Era gigantesco. Su figura, recorrida por poderosos músculos, mediría más de dos metros. Pero ¿qué era? Se mirara por donde se mirara, no podía ser un perro. Por la forma parecía más bien un lobo… Pero no existían lobos de aquel tamaño. Era algo distinto. Algo más peligroso. Algo más maligno.
El monstruo rugió.
Fue un rugido tenebroso, como si anunciara su intención de devorar a todo ser viviente. Su eco hizo vibrar la carretera desierta. Cuando el sonido llegó a oídos de los ciudadanos que dormían plácidamente a lo lejos, el monstruo ya se había lanzado a la carga sin levantar ruido. Los colmillos afilados se abalanzaron sobre el cuello de la hechicera.
—Va a l’inferno, bestia.
Tras dar un salto para esquivar el ataque, la hechicera blandió los Cinque Dea mientras gritaba en su lengua materna. Los filos penetraron con precisión en el cuello del monstruo. Un chorro de sangre salió despedido violentamente de las venas abiertas…, pero quien gimió de dolor fue Mónica.
—¡Imposible! ¡No!
Mónica se quedó estupefacta, mirándose el brazo, al notar el dolor penetrante que lo recorría. El monstruo le había clavado sus afilados colmillos. Sin ni siquiera gemir de dolor, la agente intentó quitarse el animal de encima a base de sacudir violentamente el brazo, pero el atacante la desequilibró y la lanzó contra el suelo…
—¡!
Mónica salió volando y se golpeó contra el asfalto. Una persona normal habría sufrido roturas en todos los huesos y habría sentido cómo el cráneo se le quebraba y llenaba la carretera de líquido encefálico. Pero en el momento del impacto su cuerpo pareció deshacerse y penetró en el asfalto. Aparte del débil brillo de una mancha de sangre, no quedó señal alguna de que allí hubiera habido un ser humano.
—Magnífico… No esperaba menos de una agente. Ha sido una huida magistral.
Mirando el lugar donde Mónica había desaparecido, el caballero del sombrero de copa aplaudió con sincera admiración. La jauría olisqueaba los restos de sangre entre aullidos, pero sin mostrar ningún signo de miedo.

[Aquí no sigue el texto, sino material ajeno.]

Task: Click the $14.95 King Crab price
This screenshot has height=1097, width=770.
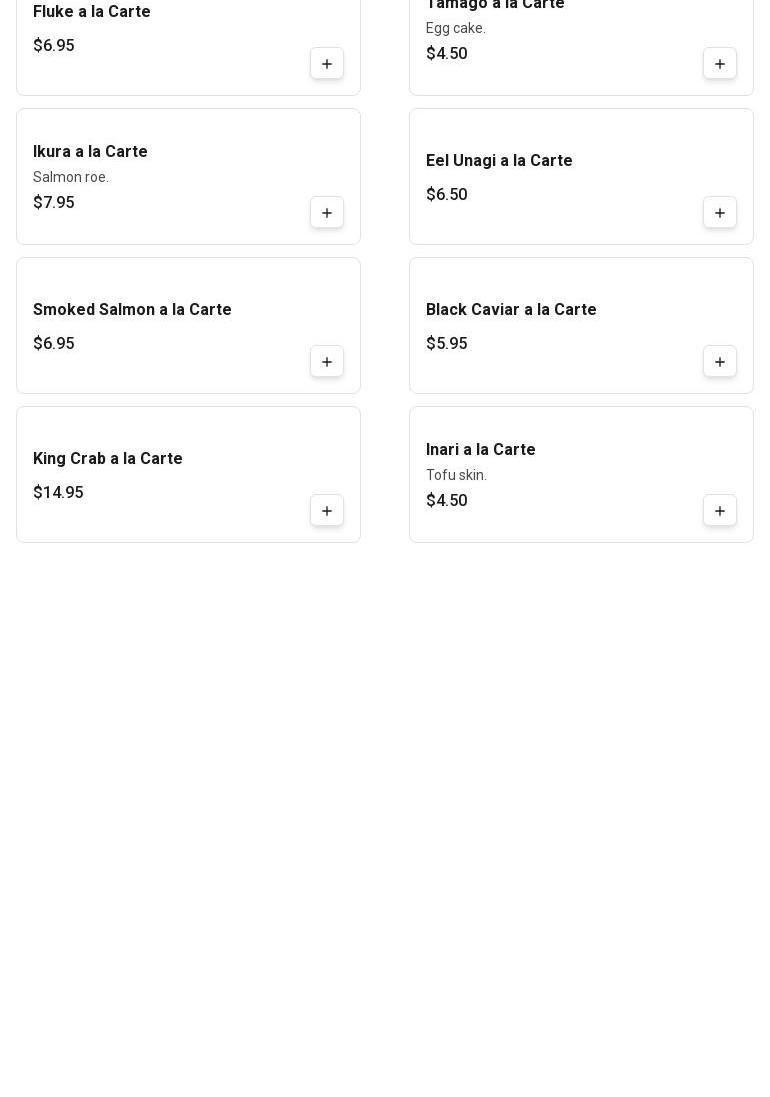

—Por mucho que lo intentemos no la atraparemos nunca… Pero al menos no podrá perseguir a las señoritas con esa herida en el brazo. Buen trabajo.
El caballero posó la mano sobre los ojos ensangrentados del monstruo gris, y le habló como si fuera un ser humano. Una forma metálica le sobresalía del cuello. Eran los restos retorcidos de los Cinque Dea, que la agente había conseguido clavarle mientras le atacaba. Después había sabido encontrar el momento en el que los colmillos se habían separado de ella para atravesar el suelo.
Desde lejos se iba acercando un ruido de silbatos y botas militares. Probablemente, las fuerzas de orden público habrían oído el alboroto. Mientras se arreglaba el sombrero de copa, Isaac Butler no parecía tener ninguna prisa. De pie tranquilamente ante las llamas, le susurró al monstruo que le acompañaba:
—Venga, es hora de irse. Ya hemos visto lo que teníamos que ver. Ahora hay que retirarse.